I wrote more about this album awhile back too.

Sign O'The Times by PrinceSign O’ The Times (1987)

’87 was a big year.  I was 14, so it’s to be expected.  I had gotten away from the pop music of my youth.  Shout out to KWSS.  Mr Mister, Madonna, Cutting Crew, Billy Joel, Culture Club, A-Ha… All that stuff. I’d even got away from the rap mixtapes my friends traded.  And I hated Prince.

(Oof… I hated typing that sentence just now…)

I’d heard the hits from Purple Rain and totally didn’t get it. My brother and I ACTIVELY didn’t like his music.  We made jokes about it.

For some reason I was given Sign O’The Times for Christmas that year.  I don’t remember asking for it.  And I’m pretty sure I didn’t understand it on the first couple listens either.  The production was weird.  So dry.  And so much going on.

But I was getting accustomed to seeing that an album had something important to give even if I wasn’t ready to get it yet.  And I saw that with this album.  So I kept listening until I got it.  And it blew my mind.

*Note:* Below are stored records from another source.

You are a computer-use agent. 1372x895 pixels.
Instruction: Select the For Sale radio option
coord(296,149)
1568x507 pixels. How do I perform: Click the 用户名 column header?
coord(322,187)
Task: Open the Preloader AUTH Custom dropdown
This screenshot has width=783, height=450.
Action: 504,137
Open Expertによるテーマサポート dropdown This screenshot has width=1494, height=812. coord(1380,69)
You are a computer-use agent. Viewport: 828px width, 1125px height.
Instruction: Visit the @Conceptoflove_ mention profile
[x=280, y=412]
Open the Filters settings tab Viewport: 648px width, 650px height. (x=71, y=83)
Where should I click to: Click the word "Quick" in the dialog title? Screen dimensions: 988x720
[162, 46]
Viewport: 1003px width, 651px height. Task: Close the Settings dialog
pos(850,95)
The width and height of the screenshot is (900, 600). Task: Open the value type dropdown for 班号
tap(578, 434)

Pop music didn’t have to be just the shiny produced stuff on the radio.  It also didn’t have to sound the same all the time.  It could mix all these different styles… rock, funk, blues, folk.. the sacred and the profane.

And from the time I started writing songs I never wanted to be stuck writing in one style.  You can still hear that in my work.  I’ll use whatever sound suits the story.

This isn’t even my favorite Prince album.  For those I gravitate toward Around The World In A Day or The Symbol Album.  But Sign O’The Times came at just the right time to click my understanding of music into another gear and the effects have guided my musical career since then.

I wrote some more in depth stuff about this album awhile back.

Sure there are other landmark albums in my life… Earth vs. The Wildhearts, Master of Puppets, Butch Walker and the Let’s Go Out Tonites, Appetite For Destruction, Music In Our Mess Age, Real People…. But the reasons I find them valuable stem from those three old records that were in the right place at the right time.

The great thing about music is that nobody else has the same experience with those albums as I do.  Nobody else would even utter them in the same breath, let alone have the same reasons to cite them.  Everyone has their own life-changing albums for different reasons.

So, what are your life changing albums?